If you need to work with the value of another field in the document then you work it out with $project first, as in:
db.collection.aggregate([
{ "$project": {
"fieldMath": { "$subtract": [ "$fieldOne", "$fieldTwo" ] }
}},
{ "$match": { "fieldMath": { "$gt": 2 } }}
])
For any other purpose you really want to evaluate the value "outside" the pipeline.
The above answers the question you asked, but this answers the question you didn't ask.
Your pipeline doesn't make any sense since grouping on the "timestamp" alone would be unlikely to group anything since the values are of millisecond accuracy and there is likely not to be more than just a few at best for very active systems.

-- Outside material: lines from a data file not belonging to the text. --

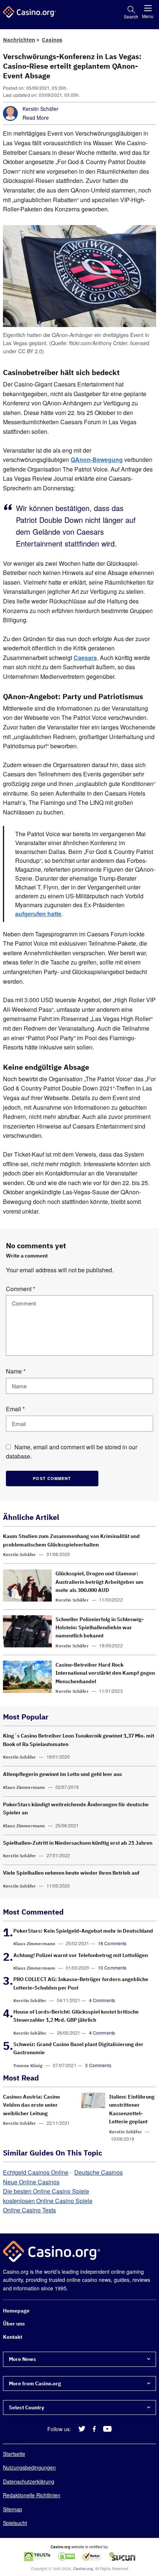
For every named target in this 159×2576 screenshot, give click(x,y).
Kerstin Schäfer (40, 108)
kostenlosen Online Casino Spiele (47, 2200)
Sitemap (12, 2509)
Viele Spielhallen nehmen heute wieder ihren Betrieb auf (71, 1872)
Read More (36, 117)
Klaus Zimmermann (24, 1787)
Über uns (14, 2323)
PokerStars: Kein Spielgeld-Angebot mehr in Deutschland (83, 1930)
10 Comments (112, 1967)
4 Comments (102, 2000)
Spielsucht (15, 2522)
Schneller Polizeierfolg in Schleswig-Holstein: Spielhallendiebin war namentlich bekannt (99, 1627)
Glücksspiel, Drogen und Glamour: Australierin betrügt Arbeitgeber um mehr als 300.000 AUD (99, 1581)
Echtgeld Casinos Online (35, 2172)
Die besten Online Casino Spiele (46, 2191)
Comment (20, 1288)
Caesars (85, 657)
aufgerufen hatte (38, 913)
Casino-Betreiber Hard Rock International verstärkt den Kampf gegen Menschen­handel (105, 1673)
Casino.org (83, 2568)
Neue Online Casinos (31, 2182)
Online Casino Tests (29, 2210)
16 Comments (112, 1943)
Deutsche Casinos (98, 2172)
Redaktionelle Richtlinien (31, 2495)
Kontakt (12, 2337)
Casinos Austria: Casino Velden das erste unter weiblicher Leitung (31, 2105)
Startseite (14, 2453)
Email (15, 1409)
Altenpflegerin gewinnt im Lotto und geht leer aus (62, 1774)
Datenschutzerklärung (28, 2481)
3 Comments (98, 2065)
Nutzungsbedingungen (29, 2467)
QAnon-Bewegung (97, 459)
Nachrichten (19, 39)
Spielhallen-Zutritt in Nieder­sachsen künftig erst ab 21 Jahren (77, 1843)
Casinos (52, 39)
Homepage (16, 2310)
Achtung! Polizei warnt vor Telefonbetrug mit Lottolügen (80, 1955)
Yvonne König (28, 2065)
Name (16, 1371)
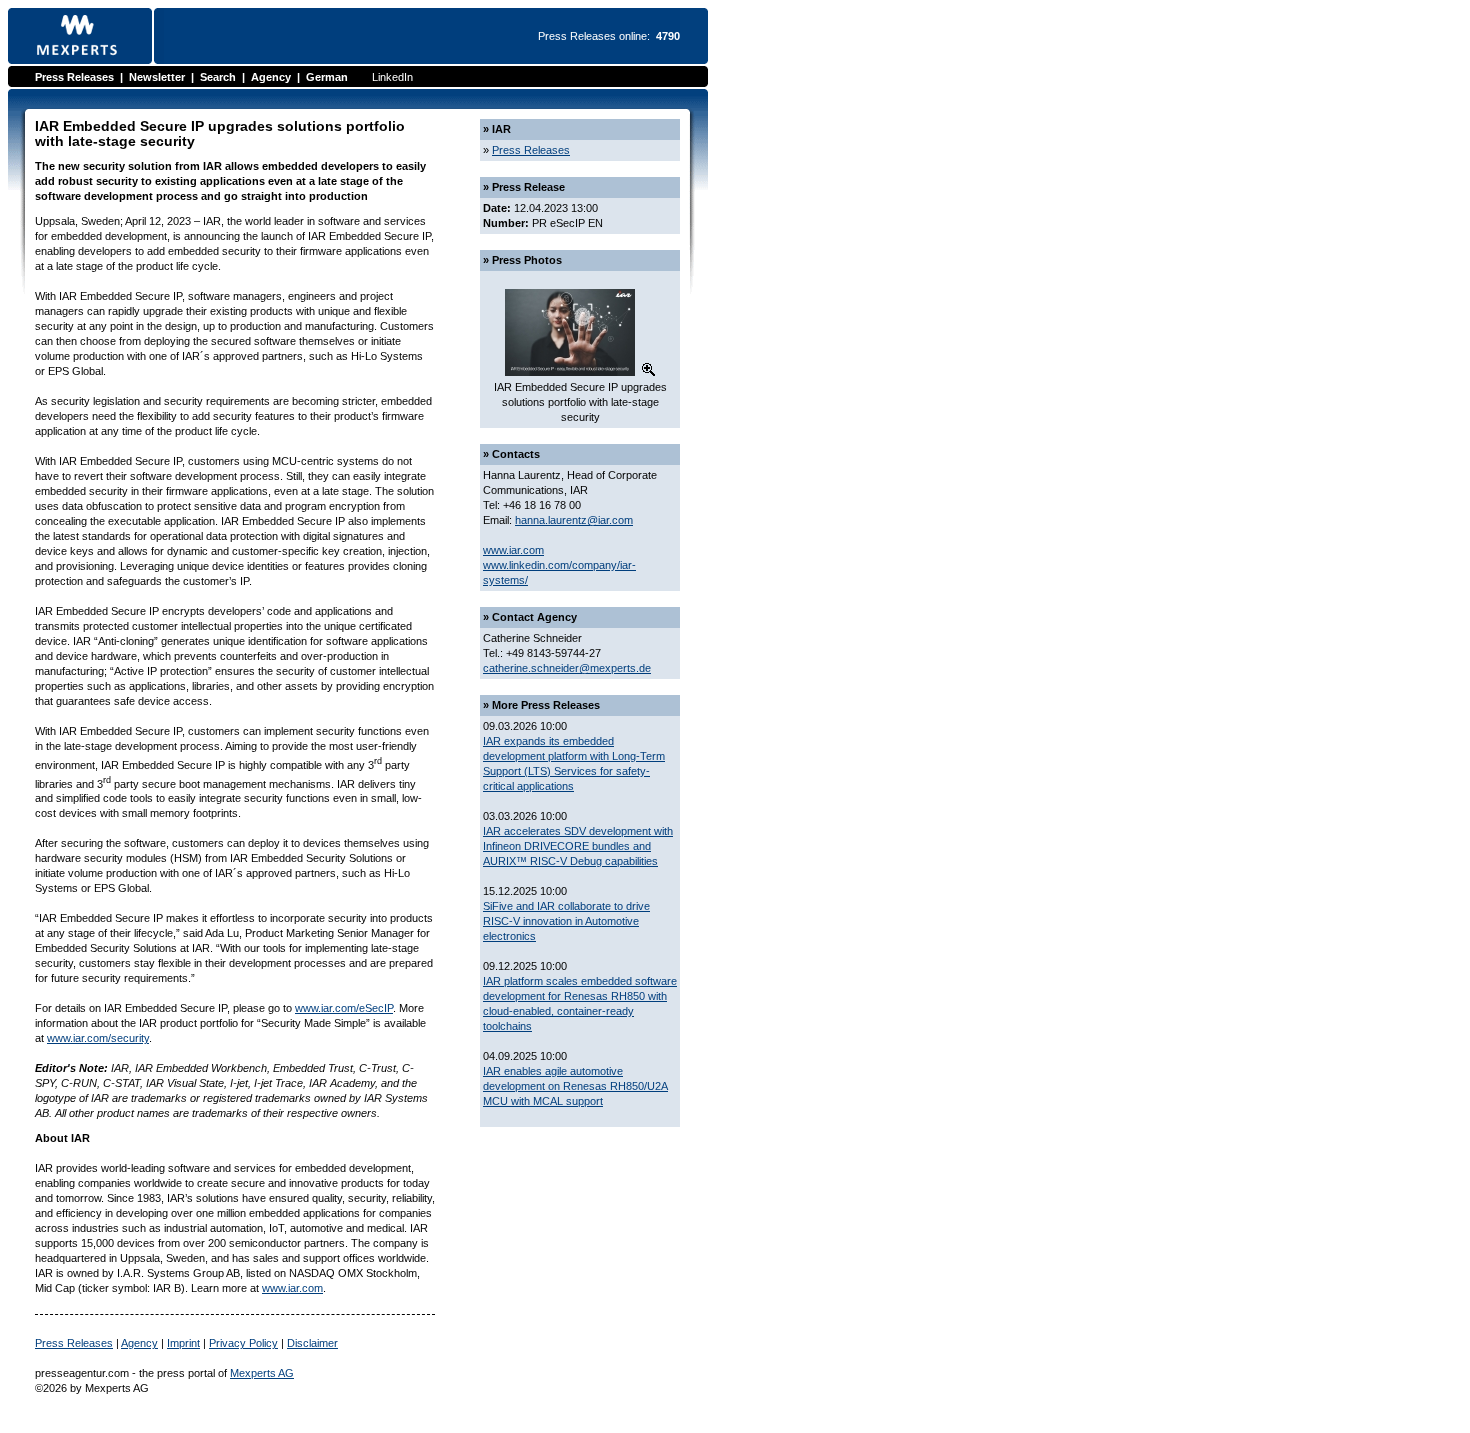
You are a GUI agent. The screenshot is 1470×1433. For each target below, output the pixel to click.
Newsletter (157, 77)
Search (218, 77)
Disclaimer (312, 1343)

It appears like you are looking for the math to group by "day", which you can do like this:
db.collection.aggregate([
{ "$group": {
"_id": {
"$subtract": [
{ "$subtract": [ "$timestamp", new Date(0) ] },
{ "$mod": [
{ "$subtract": [ "$timestamp", new Date(0) ] },
1000 * 60 * 60 * 24
]}
]
},
"total": { "$sum": "$total" }
}}
])
That "rounds" your timestamp value to a single day and has a much better chance of "aggregating" something than you would otherwise have.
Or you can use the "date aggregation operators" to do much the same thing with a composite key.

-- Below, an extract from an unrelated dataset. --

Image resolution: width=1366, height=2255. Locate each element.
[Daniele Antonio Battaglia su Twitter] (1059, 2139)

So if you want to "query" then it evaluates externally. If you want to work on a value "within the document" then you must do so in either a $project or $group pipeline stage.
The $subtract operator is a projection-operator. It is only available during a $project step. So your options are:
(not recommended) Add a $project-step before your $match-step to convert the timestamp field of all documents for the following match-step. I would not recommend you to do this because this operation needs to be performed on every single document on your database and prevents the database from using an index on the timestamp field, so it could cost you a lot of performance.
(recommended) Generate the Date you want to match against in the shell / in your application. Generate a new Date() object, store it in a variable, subtract 24 hours from it and perform your 2nd query using that variable.